NVIDIA RTX Spark is the company's first consumer-class superchip — a single system-on-chip that pairs a Blackwell RTX GPU, a 20-core Grace CPU, and up to 128 GB of unified memory, pitched as a way to run large AI agents entirely on the device rather than in the cloud. It was unveiled at the COMPUTEX 2026 keynote, delivered by Jensen Huang at the Taipei Music Center on May 31 / June 1.
The pitch is genuinely new for the personal computer: NVIDIA states that RTX Spark can run a 120-billion-parameter model with a context window of up to one million tokens locally, with no cloud round-trip and no data leaving the machine. If that holds up under independent testing, it reshapes the calculus for any team that has avoided local inference because the hardware couldn't hold a serious model.
This guide covers what was actually announced, the silicon underneath, the single most-confused spec in all the coverage (the bandwidth numbers), why the "1 petaflop" figure needs an FP4 asterisk, and NVIDIA's OpenShell runtime for keeping autonomous agents sandboxed. Every performance figure here is a vendor claim on pre-production hardware — we label them as such and tell you what to verify. For the wider keynote, see our COMPUTEX 2026 keynote first-take.
- 01RTX Spark is one chip, three compute domains.A Blackwell RTX GPU, a 20-core Grace CPU (10× Cortex-X925 + 10× A725), and an NPU share up to 128 GB of LPDDR5X unified memory on a single SoC built on TSMC's 3nm process — roughly 70 billion transistors.
- 02The bandwidth numbers get conflated everywhere.600 GB/s is the NVLink-C2C CPU-to-GPU interconnect bandwidth. The LPDDR5X memory bandwidth is a separate, lower figure (~273–300 GB/s). They are not the same number, and most coverage runs them together.
- 03'1 petaflop' is an FP4 figure, not general compute.NVIDIA rates RTX Spark at 1 petaflop of FP4 (4-bit) AI performance via fifth-gen Tensor Cores. Lower-precision math inflates the TFLOP count; '1 petaflop of FP4' is not '1 petaflop of general AI compute.'
- 04OpenShell is the agent-security layer — and it's early.An open-source runtime with kernel-level sandboxing, a YAML policy engine, and a Privacy Router that masks PII before routing to cloud models. It is a pre-1.0 release (0.0.x), so do not treat it as production-hardened.
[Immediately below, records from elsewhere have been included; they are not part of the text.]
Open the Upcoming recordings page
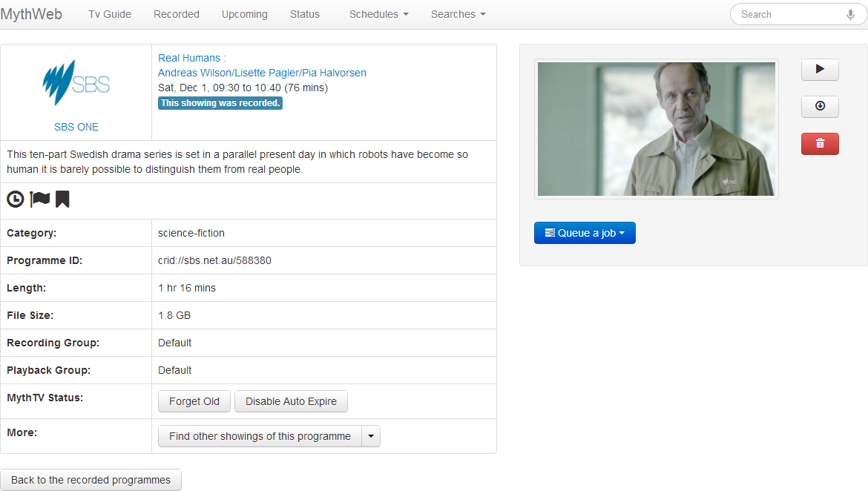The width and height of the screenshot is (868, 491). pos(244,14)
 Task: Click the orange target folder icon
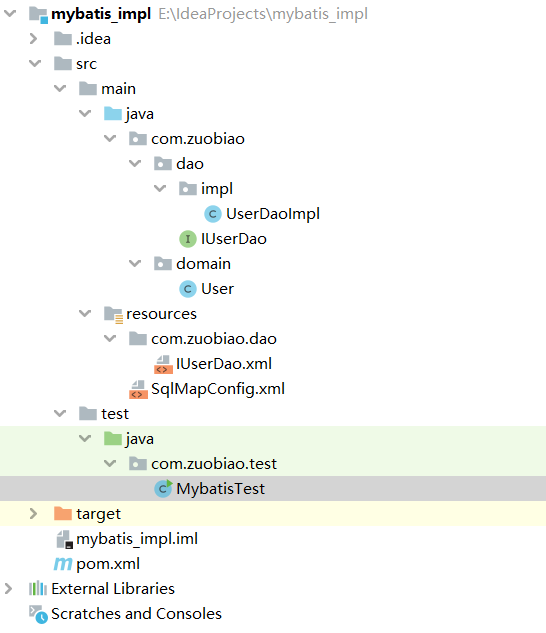(x=63, y=514)
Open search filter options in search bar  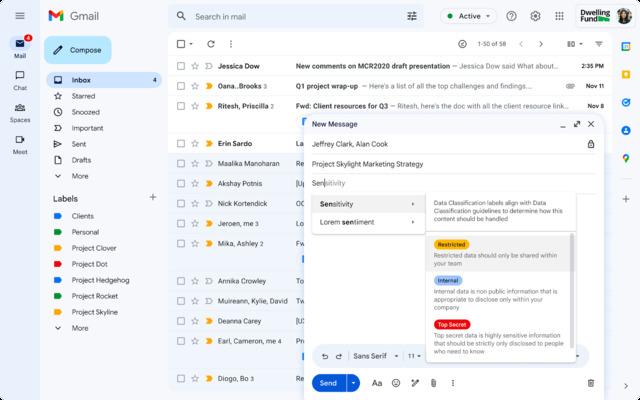tap(412, 16)
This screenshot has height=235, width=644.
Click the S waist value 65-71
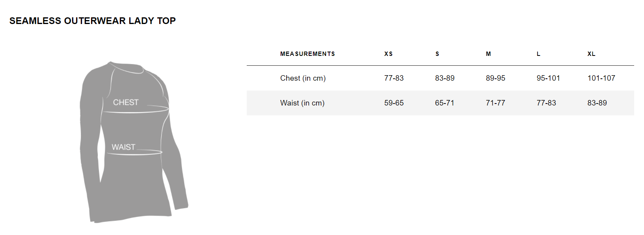445,103
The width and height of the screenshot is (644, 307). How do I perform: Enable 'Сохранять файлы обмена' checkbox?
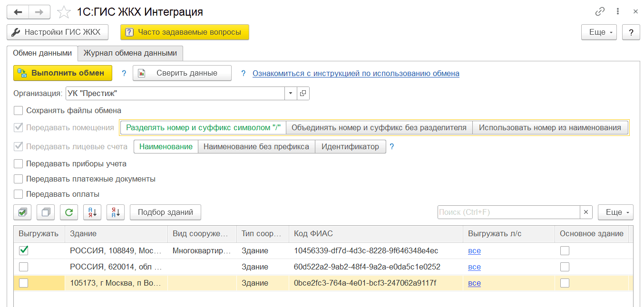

- 05Availability is fall 2026; pricing is unconfirmed.NVIDIA projects 30+ laptop models and 10+ desktop configurations across major OEMs, with 100+ Windows ISVs adopting the platform. No OEM has disclosed final retail pricing as of June 1, 2026.
01 — What Was UnveiledA consumer superchip, announced at COMPUTEX.
NVIDIA unveiled RTX Spark during the GTC Taipei / COMPUTEX 2026 keynote, delivered by Jensen Huang at the Taipei Music Center. The timing spans a date line — May 31 in Pacific time, June 1 in Taipei — which is why some coverage dates it to May 31 and some to June 1. Both are correct for different time zones; this post follows the Taipei date.
What was announced is a Windows-first platform built around a single superchip, plus a wave of partner devices, a software ecosystem, and an agent-security runtime called OpenShell. NVIDIA positions it as turning the PC into a machine that runs AI agents locally rather than as a thin client to cloud models. The framing matters: this is not a discrete GPU you add to a tower — it is an integrated SoC that OEMs build laptops and mini PCs around.
RTX Spark
A single SoC with up to 128 GB LPDDR5X unified memory, fifth-gen Tensor Cores with FP4, and NVLink-C2C linking CPU and GPU. NVIDIA's consumer/creator answer for on-device agents.
OpenShell
A secure-by-design runtime for autonomous agents: kernel-level sandboxing, a declarative YAML policy engine, and a Privacy Router. Built on new Windows OS-enforced security primitives.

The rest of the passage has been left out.